Reste à savoir si la responsabilité personnelle de Martine Aubry sera retenue. Celle-ci a démenti toute implication dans le dossier de l’amiante et toute participation aux travaux du CPA. Elle a fait appel de la décision de la juge d’instruction. Bien entendu, une bonne partie de l’élite politique s’est émue de cette décision, en soutenant l’ancienne première secrétaire du PS. De fait, si Martine Aubry devait voir sa mise en examen confirmée, d’autres personnalités politiques auraient du souci à se faire.
L’État complice
En 2004, le Conseil d’État a en effet reconnu la responsabilité des pouvoirs publics dans le dossier, du fait de leur non-intervention pour préserver la santé des administrés. En dehors d’un décret daté de 1977 qui autorisait l’usage de l’amiante tout en limitant un peu plus le niveau d’exposition, l’État n’a rien fait pendant des décennies, alors que s’accumulaient les preuves scientifiques que l’amiante est cancérigène. Il a fallu attendre 1997 pour que ce matériau soit interdit (sous un gouvernement de droite, d’ailleurs).

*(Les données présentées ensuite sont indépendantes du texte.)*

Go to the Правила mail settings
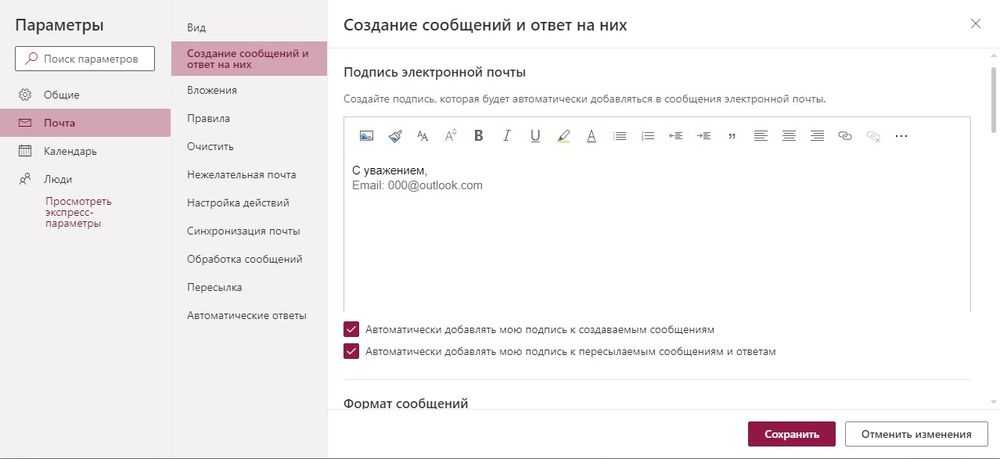1000x459 pixels. 208,118
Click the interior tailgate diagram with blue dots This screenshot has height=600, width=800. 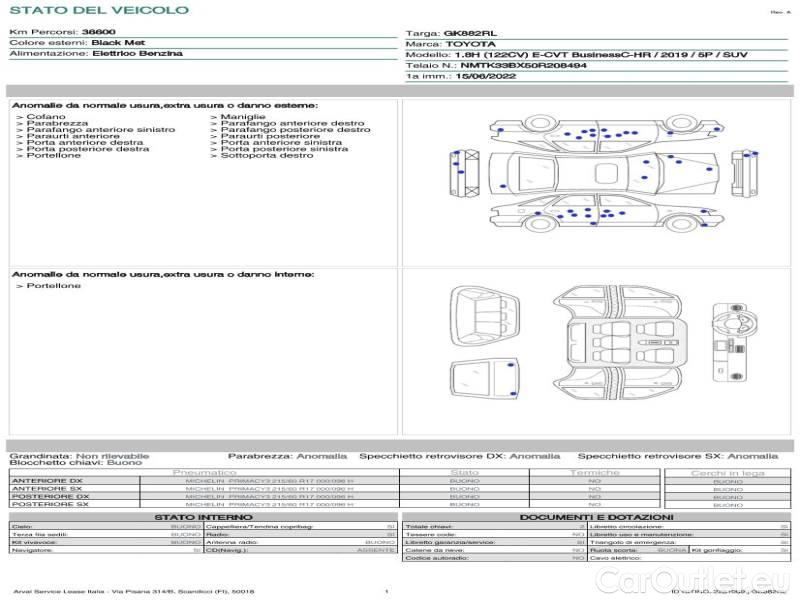pyautogui.click(x=485, y=380)
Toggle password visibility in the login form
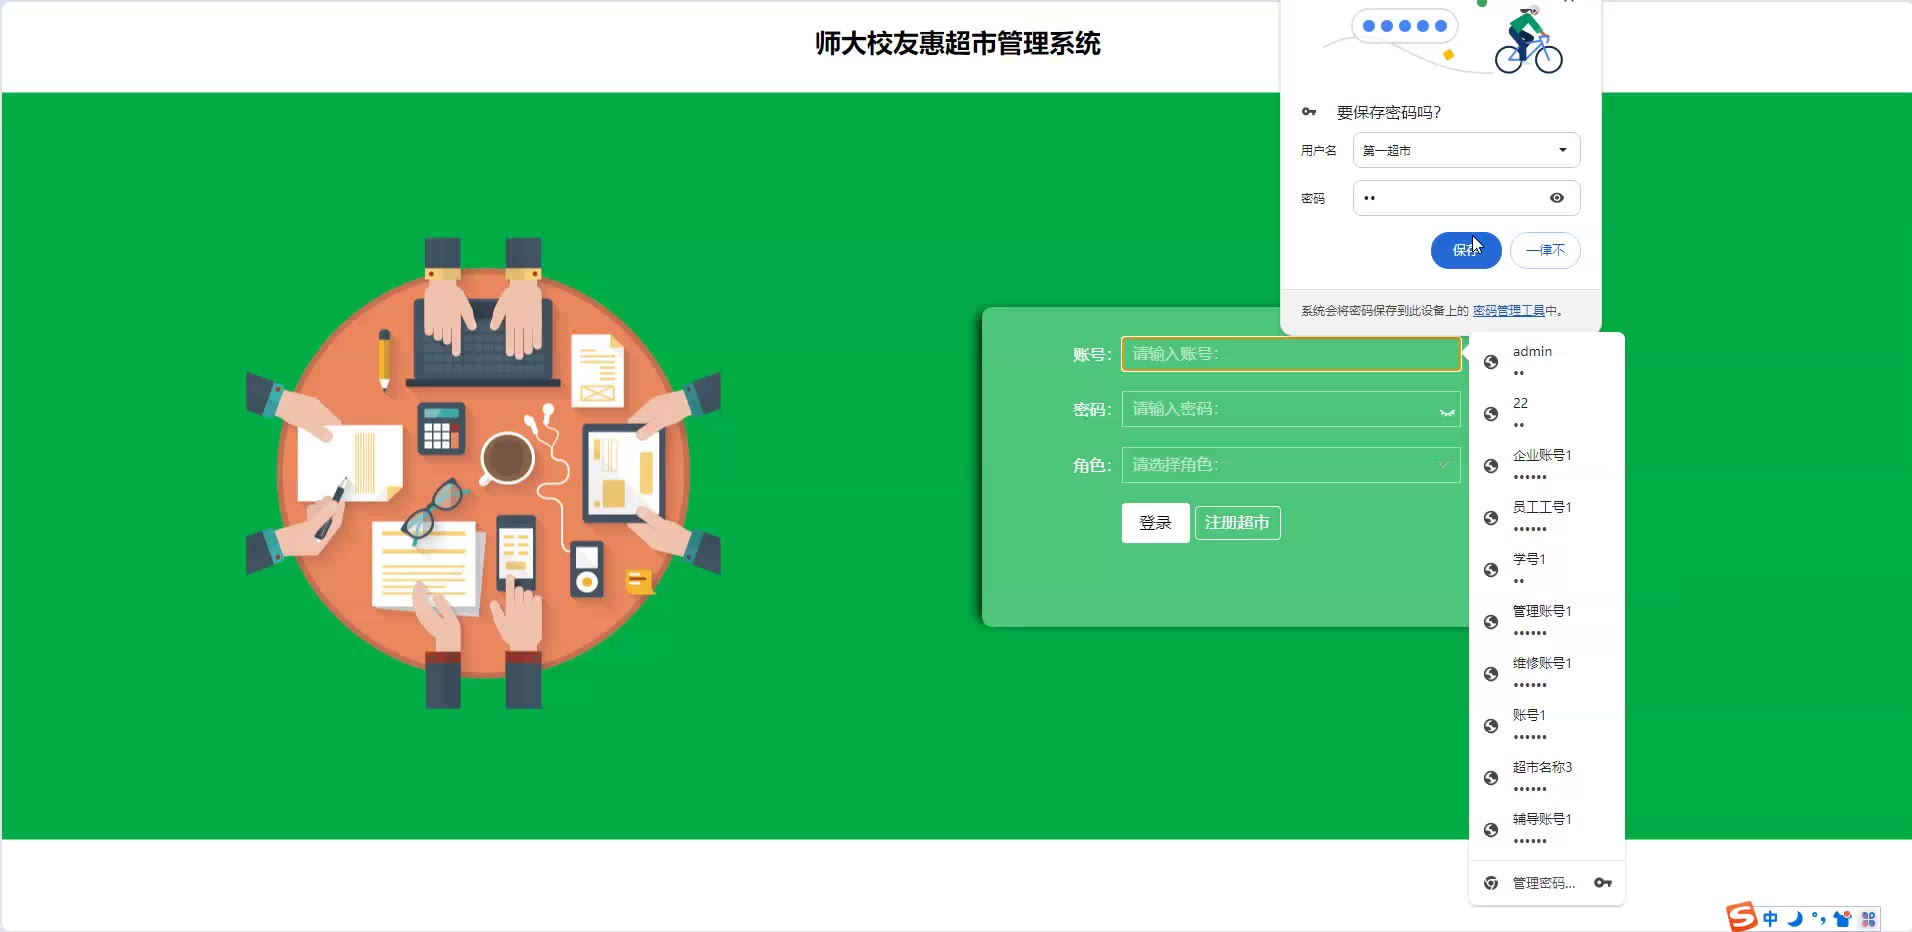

Du côté des victimes, la mise en examen de Martine Aubry a été perçue comme une nouvelle étape dans le déroulement d’une instruction qui dure depuis trop longtemps. La première plainte a été déposée en 1996 et cela fait seize années que les victimes encore en vie ou les ayants droit attendent la tenue d’un procès. La justice française a accumulé des retards inacceptables, alors qu’en Italie les industriels ont déjà été condamnés. Il devient urgent que toutes les responsabilités dans ce crime industriel en bande organisée soient actées et que soient jugés tous ceux qui ont privilégié leurs intérêts financiers ou politiques au détriment de la santé des populations.